Zu Gast bei den Wengertern in Aspach

Alle 14 Tage sonntags bewirten die Aspacher Wengerter Wanderer, Radfahrer und motorisierte Gäste am Wengerterschützenhäusle bei Allmersbach am Weinberg. Bei kleinen Speisen und natürlich gutem Wein herrscht beste Laune.

Die Wandergruppe „Ebanom“ aus Steinbach lässt es sich im Schatten von Bäumen gut gehen. Foto: Dietmar van der Linden

© Dietmar van der Linden

Die Wandergruppe „Ebanom“ aus Steinbach lässt es sich im Schatten von Bäumen gut gehen. Foto: Dietmar van der Linden

Von Carmen Warstat

Aspach. Wunderschön eingebettet zwischen Streuobstwiesen und Wäldern liegen der Kleinaspacher Kelterberg und der Allmersbacher Alte Berg. Sie bilden den südlichen Ausläufer der Löwensteiner Berge, wo es sich vortrefflich wandern und zum Teil auch radeln lässt. Am vergangenen Wochenende war dort wieder das Wengerterschützenhäusle bei Allmersbach am Weinberg geöffnet und lockte zahlreiche Besucherinnen und Besucher an.

Die Wengerter, wie der Schwabe die Winzer oder Weinbaugärtner nennt, sind fleißige Leute, die etwas verstehen von Naturliebe und Arbeit, aber auch von Gastfreundschaft und Genuss. Heimatverbunden und bodenständig hegt und pflegt der Weinbauverein (gegründet 1992) zusammen mit der Weingärtnergenossenschaft Aspach EG (gegründet 1972) sowohl die Reben selbst als auch die Tradition um ein jahrhundertealtes Metier. Jemandem reinen Wein einschenken: Das ist über die sprichwörtliche Metapher hinaus vor allem auch etwas sehr Konkretes, das mit harter Arbeit verbunden ist – gerade in den Bergen, wo relativ steile Lagen den Einsatz von Maschinen häufig nicht erlauben und wo also bis heute auch Handarbeit gefragt ist.

Aufgabenstellung: Geben Sie aus dem Artikel über die Aspacher Wengerter die Passage von „Die Wengerter, wie“ bis „Handarbeit gefragt ist.“ erneut wieder und tauschen Sie dabei „Gastfreundschaft“ gegen „Hilfsbereitschaft“ aus. Stützen Sie sich ausschließlich auf den obigen Artikel.

Bereitgestelltes Material:
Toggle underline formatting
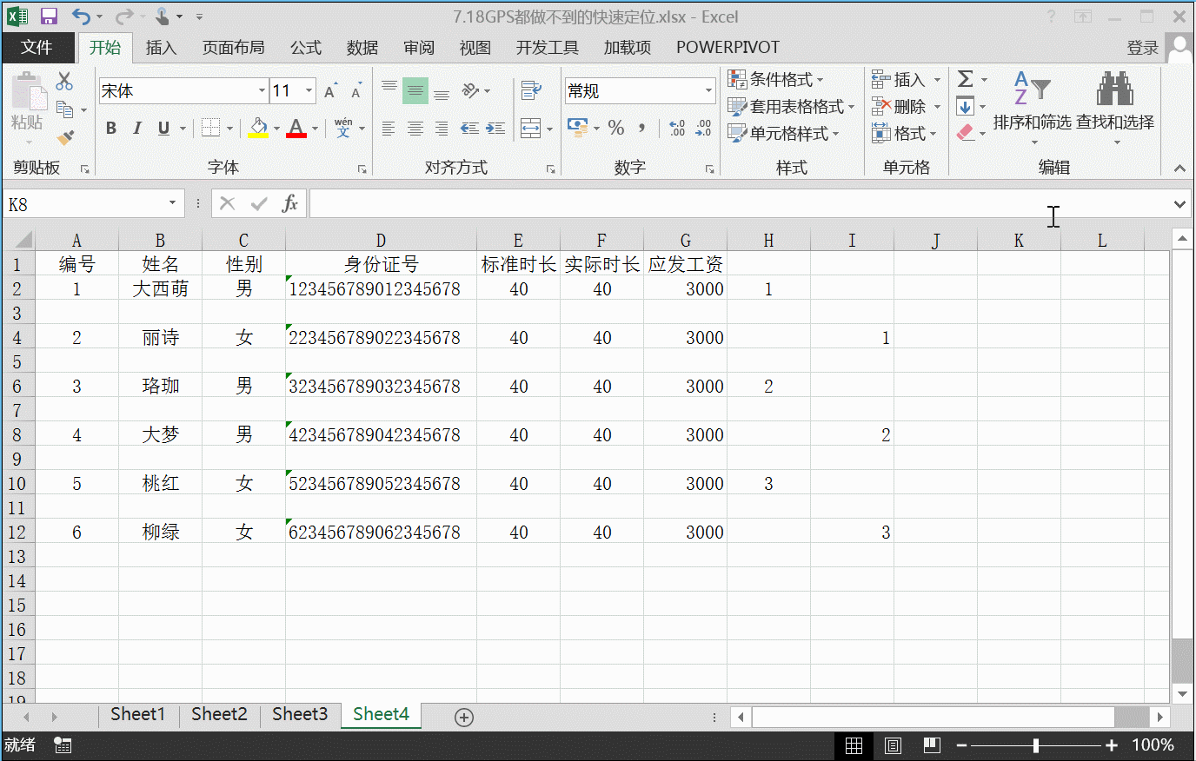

--

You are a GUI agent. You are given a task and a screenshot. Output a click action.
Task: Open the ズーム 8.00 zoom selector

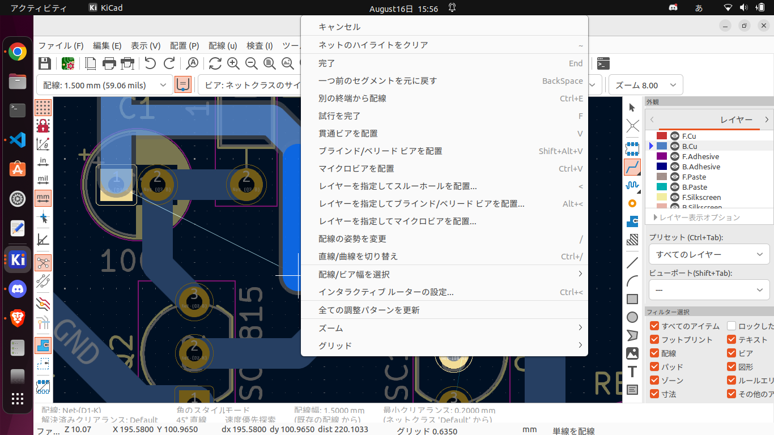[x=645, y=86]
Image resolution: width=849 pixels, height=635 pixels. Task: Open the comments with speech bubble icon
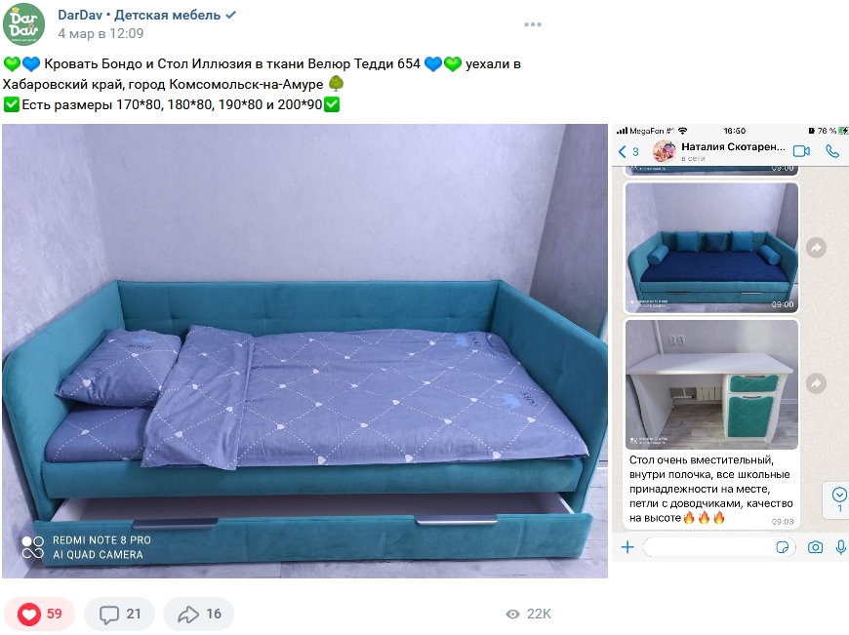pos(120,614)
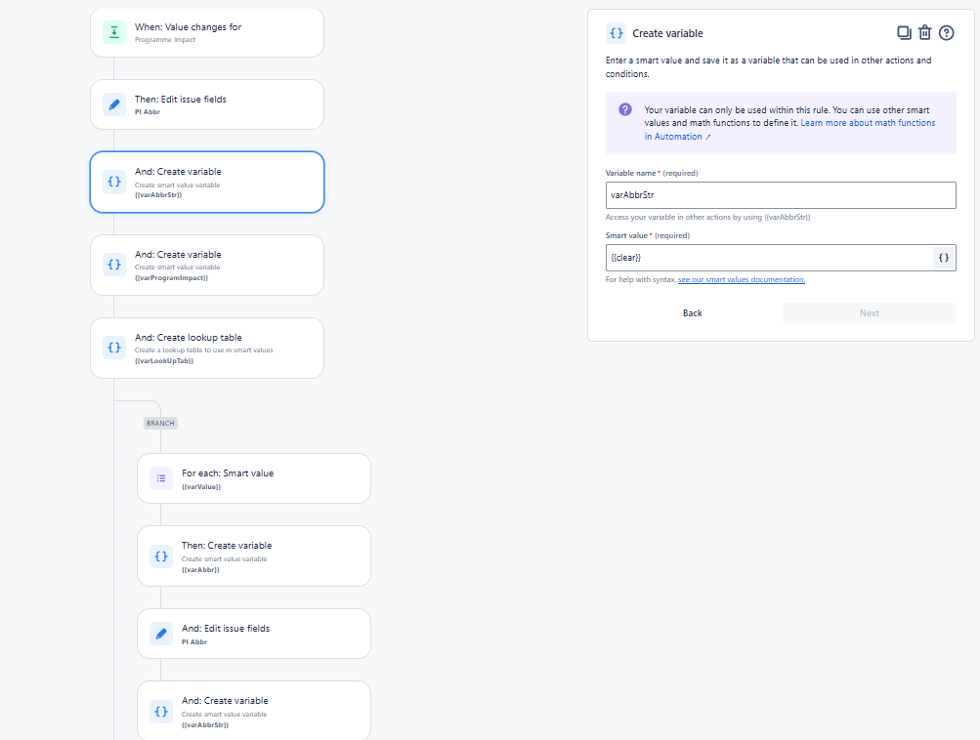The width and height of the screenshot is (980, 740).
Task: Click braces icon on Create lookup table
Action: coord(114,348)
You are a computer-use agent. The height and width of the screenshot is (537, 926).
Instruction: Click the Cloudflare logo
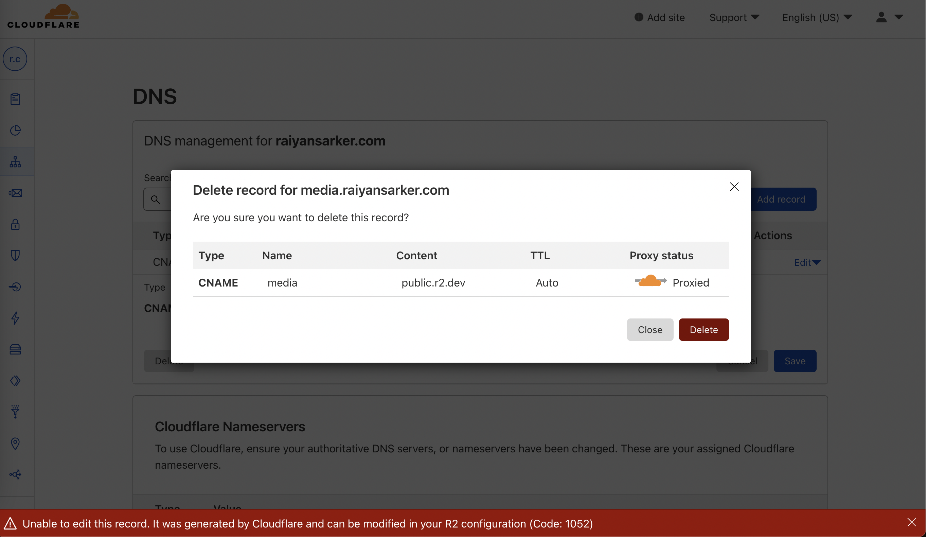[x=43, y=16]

* * *

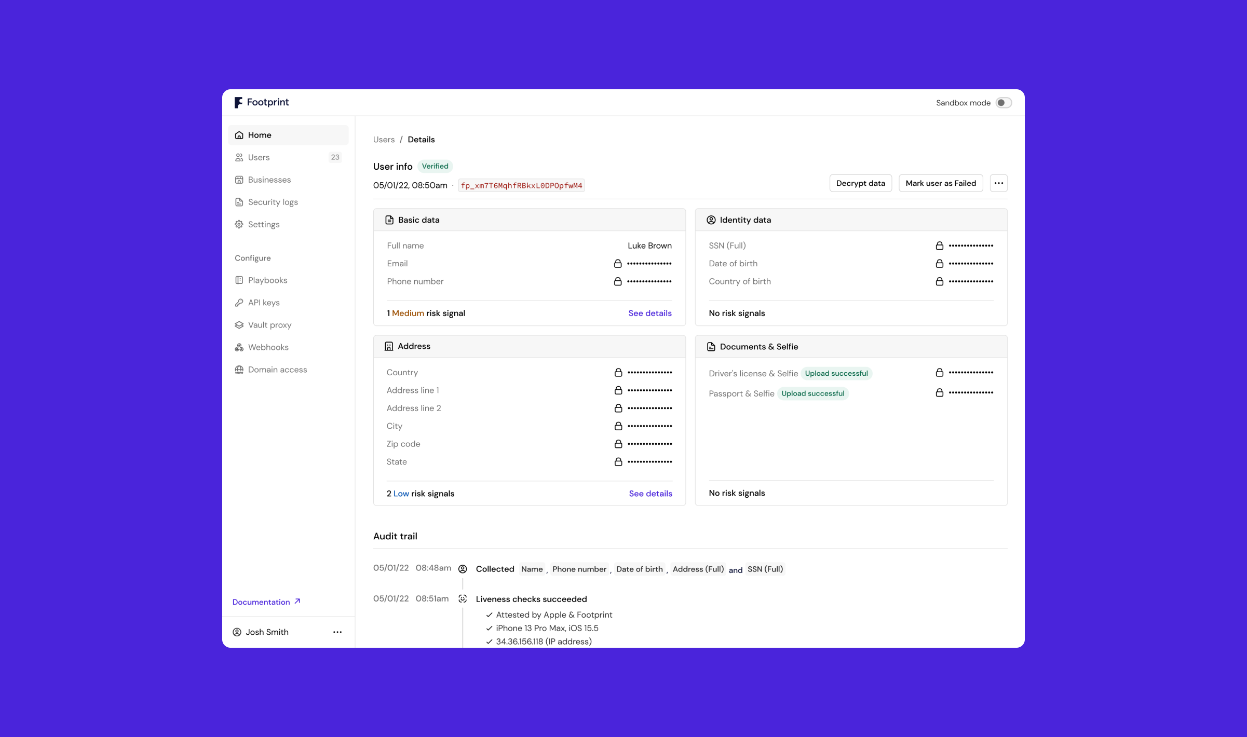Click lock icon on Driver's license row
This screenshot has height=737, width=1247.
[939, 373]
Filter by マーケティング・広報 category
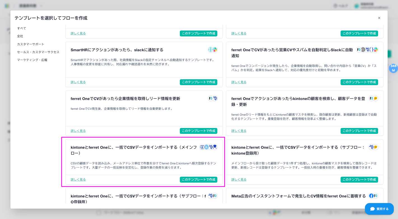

Antwort zur Aufgabe:
Die Wengerter, wie der Schwabe die Winzer oder Weinbaugärtner nennt, sind fleißige Leute, die etwas verstehen von Naturliebe und Arbeit, aber auch von Hilfsbereitschaft und Genuss. Heimatverbunden und bodenständig hegt und pflegt der Weinbauverein (gegründet 1992) zusammen mit der Weingärtnergenossenschaft Aspach EG (gegründet 1972) sowohl die Reben selbst als auch die Tradition um ein jahrhundertealtes Metier. Jemandem reinen Wein einschenken: Das ist über die sprichwörtliche Metapher hinaus vor allem auch etwas sehr Konkretes, das mit harter Arbeit verbunden ist – gerade in den Bergen, wo relativ steile Lagen den Einsatz von Maschinen häufig nicht erlauben und wo also bis heute auch Handarbeit gefragt ist.